Bei Blasenfunktionsstörungen, denen neurogene Ursachen zugrunde liegen (Multiple Sklerose oder diabetische Neuropathie) kann auch das Verfahren des intermittierenden Katheterismus (IK) zum Einsatz kommen. Es gilt als eine effektive und sichere Behandlungsmethode, die Betroffenen zugleich ein hohes Maß an Unabhängigkeit bietet. Beim IK wird die Blase in regelmäßigen Abständen unter Zuhilfenahme eines Einmalkatheters entleert. Zwischen den einzelnen Blasenentleerungen besteht eine Kontinenz, die Sicherheit und Freiräume für eine aktive Teilnahme am gesellschaftlichen Leben gewährt.

Stuhlinkontinenz

Stuhlkontinenzstörungen treten schätzungsweise bei fünf Prozent der Deutschen auf. Die Ursachen von Stuhlinkontinenz sind vielfältig: Betroffen sind vor allem Frauen, die mehrfach geboren haben, Patienten nach Krebsoperationen und viele ältere Menschen, da mit steigendem Alter die Spannung des Schließmuskels abnimmt. Stuhlinkontinenz kann in unterschiedlichen Schweregraden auftreten: unkontrollierter Abgang von Luft, Stuhlschmieren bis zum vollständigen Kontrollverlust über den Stuhlgang.

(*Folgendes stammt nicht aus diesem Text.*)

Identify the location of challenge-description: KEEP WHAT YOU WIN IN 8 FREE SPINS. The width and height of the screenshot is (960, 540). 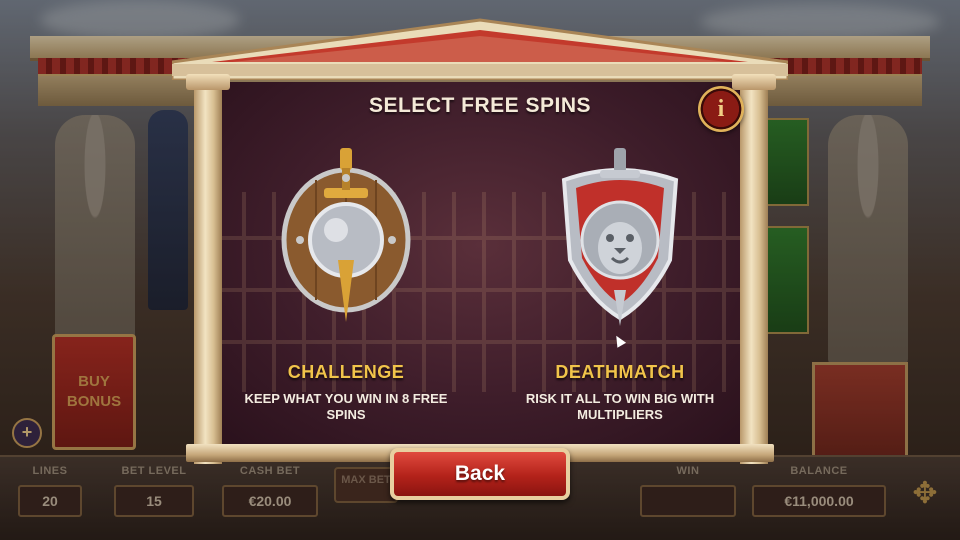
(346, 406).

Ursachen der Stuhlinkontinenz
  • Schädigungen des Schließmuskels oder der Analhaut
  • Beckenboden-Insuffizienz
  • Durchfall-Erkrankungen
  • Nervenschädigungen
  • Verstopfungen / Darm-Motilitätsstörungen

Therapieoptionen

Es gibt grundsätzlich die Möglichkeit, Stuhlinkontinenz konservativ oder operativ zu behandeln. Eine konservative Therapie ist bei vielen Formen der Stuhlinkontinenz möglich. Aufgrund der Vielzahl der zu Stuhlinkontinenz führenden Faktoren ist oft die Anwendung verschiedener therapeutischer Methoden unter dem Aspekt „trial and error“ erforderlich. Neben der kausalen Therapie der zugrunde liegenden Ursache sowie diätetischer Maßnahmen ist häufig die Stuhlregulation von zentraler Bedeutung in der Behandlung der Stuhlinkontinenz. Diese beinhaltet die Induktion einer Stuhlentleerung zu festen Zeiten, etwa durch rektale Irrigation, manuelles Ausräumen oder Entleerungstraining. Das konservative Management beinhaltet zudem die Gabe von Antidiarrhoika, Laxantien, Biofeedbacktraining und Elektro-stimulation.

Eine Operation kann bei der Behebung eines Organvorfalls oder eines Schließmuskeldefektes erfolgreich sein. Bei vollständigem Kontrollverlust über die anale Kontinenz kann der Schließmuskel ersetzt werden: Ein künstlicher Schließmuskel (Sphinkter) aus einer mit Flüssigkeit gefüllten Manschette wird kreisförmig um den Enddarm platziert und kann mit einem unter die Haut versenkten Ballonsystem gefüllt und entleert werden. Daneben stehen noch eine Reihe weiterer OP-Möglichkeiten zur Verfügung.

Hat die Stuhlinkontinenz neurologische Ursachen, so kann auch hier die Sakralnervenstimulation zum Einsatz kommen, die sich besonders bei zentralnervösen oder Rückenmarksschäden eignet. Sie nutzt die Nerven im Becken für die Stimulation des Schließmuskels mittels eines Schrittmachers.

Fazit

Kontinenzstörungen sind nach wie vor ein Tabuthema. Aus Schamgefühl sprechen Betroffene ungern darüber, Beschwerden werden verschwiegen und oft findet ein Rückzug aus dem sozialen Umfeld statt. Manchmal kann eine Kontinenzstörung nicht vollständig geheilt werden. Aber mit innovativen Therapieverfahren und modernen Hilfsmitteln lässt sie sich häufig so weit verbessern, dass Betroffene wieder ohne Einschränkungen und Unsicherheiten am gesellschaftlichen Leben teilnehmen können.